**Written exercise**
Rewrite the data below with every instance of "GUI agent" changed to "UI assistant", keeping all other text unchanged.

**Information given**
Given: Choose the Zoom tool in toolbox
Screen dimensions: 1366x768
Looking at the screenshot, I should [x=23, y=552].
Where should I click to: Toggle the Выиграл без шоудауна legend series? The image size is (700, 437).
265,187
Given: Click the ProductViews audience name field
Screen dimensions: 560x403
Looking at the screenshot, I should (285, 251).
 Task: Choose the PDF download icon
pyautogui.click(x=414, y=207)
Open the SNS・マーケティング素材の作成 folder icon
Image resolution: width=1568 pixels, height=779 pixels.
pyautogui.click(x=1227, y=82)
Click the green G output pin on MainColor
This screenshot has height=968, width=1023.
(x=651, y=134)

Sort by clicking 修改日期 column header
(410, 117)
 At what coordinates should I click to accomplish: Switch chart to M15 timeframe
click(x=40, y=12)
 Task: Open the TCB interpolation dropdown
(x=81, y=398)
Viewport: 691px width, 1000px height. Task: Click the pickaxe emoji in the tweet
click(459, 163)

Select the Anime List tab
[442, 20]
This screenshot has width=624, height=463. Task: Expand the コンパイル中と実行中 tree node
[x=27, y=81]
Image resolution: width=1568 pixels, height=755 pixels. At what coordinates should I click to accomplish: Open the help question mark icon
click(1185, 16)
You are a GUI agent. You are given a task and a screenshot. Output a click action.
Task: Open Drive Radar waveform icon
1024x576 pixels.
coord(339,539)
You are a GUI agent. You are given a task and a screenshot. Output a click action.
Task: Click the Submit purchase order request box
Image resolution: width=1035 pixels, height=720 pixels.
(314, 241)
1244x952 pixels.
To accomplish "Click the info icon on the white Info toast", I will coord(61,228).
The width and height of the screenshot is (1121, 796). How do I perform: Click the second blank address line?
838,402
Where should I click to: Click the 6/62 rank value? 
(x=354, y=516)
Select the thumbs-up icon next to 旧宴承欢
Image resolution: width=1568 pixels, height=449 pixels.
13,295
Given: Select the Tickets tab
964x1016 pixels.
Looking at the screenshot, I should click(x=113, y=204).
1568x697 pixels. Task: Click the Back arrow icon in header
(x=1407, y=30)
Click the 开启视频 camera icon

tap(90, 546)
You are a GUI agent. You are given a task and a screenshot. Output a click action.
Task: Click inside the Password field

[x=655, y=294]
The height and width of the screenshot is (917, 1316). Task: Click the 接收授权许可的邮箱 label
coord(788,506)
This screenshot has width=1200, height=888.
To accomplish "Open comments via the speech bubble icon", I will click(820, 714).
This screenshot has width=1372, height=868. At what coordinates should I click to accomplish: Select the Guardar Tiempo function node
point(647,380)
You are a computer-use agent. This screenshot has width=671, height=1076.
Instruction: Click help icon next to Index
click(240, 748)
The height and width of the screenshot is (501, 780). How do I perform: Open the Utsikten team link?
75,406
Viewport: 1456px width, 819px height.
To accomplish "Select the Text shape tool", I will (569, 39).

**Exercise response**
Given: Choose the Zoom tool in toolbox
Screen dimensions: 1366x768
Looking at the screenshot, I should [x=23, y=552].
Where should I click to: Toggle the Выиграл без шоудауна legend series? The image size is (700, 437).
265,187
Given: Click the ProductViews audience name field
Screen dimensions: 560x403
Looking at the screenshot, I should (285, 251).
 Task: Choose the PDF download icon
pyautogui.click(x=414, y=207)
Open the SNS・マーケティング素材の作成 folder icon
Image resolution: width=1568 pixels, height=779 pixels.
pyautogui.click(x=1227, y=82)
Click the green G output pin on MainColor
This screenshot has height=968, width=1023.
(x=651, y=134)

Sort by clicking 修改日期 column header
(410, 117)
 At what coordinates should I click to accomplish: Switch chart to M15 timeframe
click(x=40, y=12)
 Task: Open the TCB interpolation dropdown
(x=81, y=398)
Viewport: 691px width, 1000px height. Task: Click the pickaxe emoji in the tweet
click(459, 163)

Select the Anime List tab
[442, 20]
This screenshot has width=624, height=463. Task: Expand the コンパイル中と実行中 tree node
[x=27, y=81]
Image resolution: width=1568 pixels, height=755 pixels. At what coordinates should I click to accomplish: Open the help question mark icon
click(1185, 16)
You are a UI assistant. You are given a task and a screenshot. Output a click action.
Task: Open Drive Radar waveform icon
1024x576 pixels.
coord(339,539)
You are a UI assistant. You are given a task and a screenshot. Output a click action.
Task: Click the Submit purchase order request box
Image resolution: width=1035 pixels, height=720 pixels.
(314, 241)
1244x952 pixels.
To accomplish "Click the info icon on the white Info toast", I will coord(61,228).
The width and height of the screenshot is (1121, 796). How do I perform: Click the second blank address line?
838,402
Where should I click to: Click the 6/62 rank value? 
(x=354, y=516)
Select the thumbs-up icon next to 旧宴承欢
Image resolution: width=1568 pixels, height=449 pixels.
13,295
Given: Select the Tickets tab
964x1016 pixels.
Looking at the screenshot, I should click(x=113, y=204).
1568x697 pixels. Task: Click the Back arrow icon in header
(x=1407, y=30)
Click the 开启视频 camera icon

tap(90, 546)
You are a UI assistant. You are given a task and a screenshot. Output a click action.
Task: Click inside the Password field

[x=655, y=294]
The height and width of the screenshot is (917, 1316). Task: Click the 接收授权许可的邮箱 label
coord(788,506)
This screenshot has width=1200, height=888.
To accomplish "Open comments via the speech bubble icon", I will click(820, 714).
This screenshot has width=1372, height=868. At what coordinates should I click to accomplish: Select the Guardar Tiempo function node
point(647,380)
You are a computer-use agent. This screenshot has width=671, height=1076.
Instruction: Click help icon next to Index
click(240, 748)
The height and width of the screenshot is (501, 780). How do I perform: Open the Utsikten team link?
75,406
Viewport: 1456px width, 819px height.
To accomplish "Select the Text shape tool", I will (569, 39).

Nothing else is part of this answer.